贺铸早被郦眉笙支到兰家附近,就是为了防止有大事发生后,而让兰清弦因为无准备处在下风。
不想这一手还派上了用场,甘氏能得主持中馈一半之权,必然也是经过简氏同意的,但简氏一向更看重兰斾论,兰斾论的婚事都还没有定下来,怎么能让四房先拿去好处?
除非,简氏是不得已而为之。
这让兰清弦很是心焦,一闭上眼睛就是乱七八糟的事情往脑子里面涌,最后直接捂在心口处,瞧着都难受。
郦眉笙不能怨怪贺铸,毕竟是他下的命令,只是见兰清弦这样的反应,又后悔不应该让她过早接触兰家的事。
看着路程离入京还有一段,郦眉笙便趁着兰清弦不注意,又点了她的穴,让她直接昏睡了过去。
“睡吧,万事有我……”
被郦眉笙这一手困住了手脚,再醒过来时,兰清弦起身看四周,已经回到了歌芜院。
还未及兰清弦开口,半夏眼泪汪汪地就跑进来了。
“姑娘,我……这几日,我不曾有一日睡好觉,只要闭上眼,便看见你满身是血的样子……”
半夏抱着兰
清弦呜呜哭个不停,竟让兰清弦也忍不住眼眶红红,毕竟自穿越而来,陪在她身边的一直就是衷心不改的半夏。
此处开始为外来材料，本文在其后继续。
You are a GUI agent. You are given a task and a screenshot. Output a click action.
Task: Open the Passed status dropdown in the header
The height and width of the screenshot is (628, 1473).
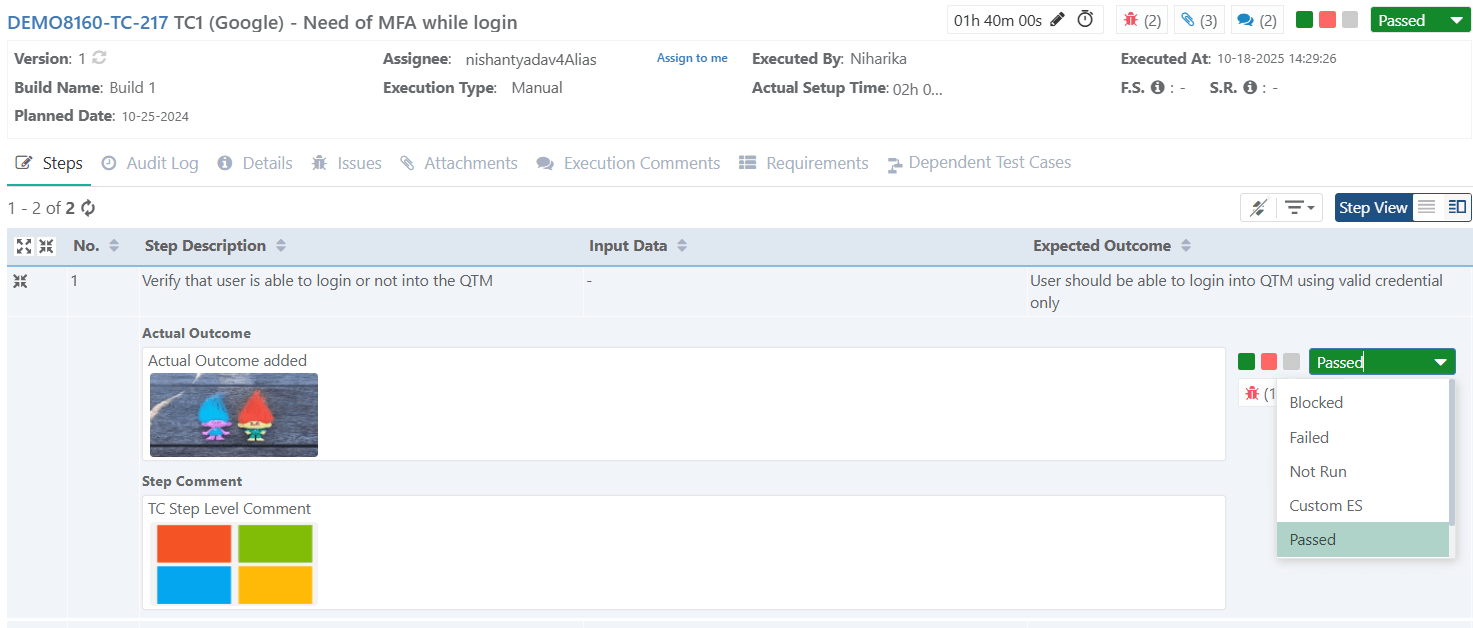[1420, 19]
“好了,你看你哭成这个样子,明日祖母问起来,你要怎么回答?”
说起简氏,兰清弦忽然想到自己消失了这么多天,简氏绝对不可能一点不怀疑,难不成是已经知道自己在养伤?
“半夏你擦擦眼泪,再喝上一杯水,这些日子一定发生了不少事,我要你一件不落地都讲给我听。”
半夏点头,“这话确实太长了,要从我们被关在那猎人院子里开始讲起。”
珈贺是绝不会违背兰清弦的意思,真是守住了门,不曾让一人离开这屋子。
正在众人都质疑的时候,却听外面有马的嘶鸣声,透过门缝,只见几个蒙面持刀的壮汉下马之后就朝着屋子而来。
原以为两个贵女几个家仆都是再好解决不过的,不想门锁着,壮汉们进不来,便在外面用刀柄使劲儿磕门锁。
也是老房子,锁更是不新,眼见着门就要被破开了,珈贺便让众人都在屋中躲起来,不管是床底下还是柜子里面,总之不能站在当地。
不想歹人们动作
快,躲好还没有两个呼吸,碰的一声巨响,整扇门都被推倒了,一连闯进来三个大汉。
珈贺纵然是好手,然他不能兼顾所有,在大汉中周旋还是挂了彩。
珈贺以为自己要将命丢在此地了,正想着豁出所有,只听外面的歹人一片惨叫。
里面的三个大汉一回头,有十几个黑衣人仿佛不要钱一般将歹人们的头颅都割了下来,身首分离鲜血喷涌,一时间此地弥漫着血腥气。
见势不妙,屋中三个大汉就想往外跑,只是外面还有黑衣人拦着,其中一人便掏出了火折子。
原来这一趟杀手们想要将所有人一起炸死,早早提前埋好了火药,举着火折子顺便可以威胁黑衣人。
只是黑衣人们全当没看见,其中有两个武功极高的以迅雷不及掩耳之势就窜到了屋子里面,和大汉们交手,那叫一个干净利落,三个大汉都没叫一声就没命了。
珈贺不知这些人的身份,也不知该如何开口,而其中一个黑衣人同他抱拳行礼,说是会护送所有人安全离开子虚山。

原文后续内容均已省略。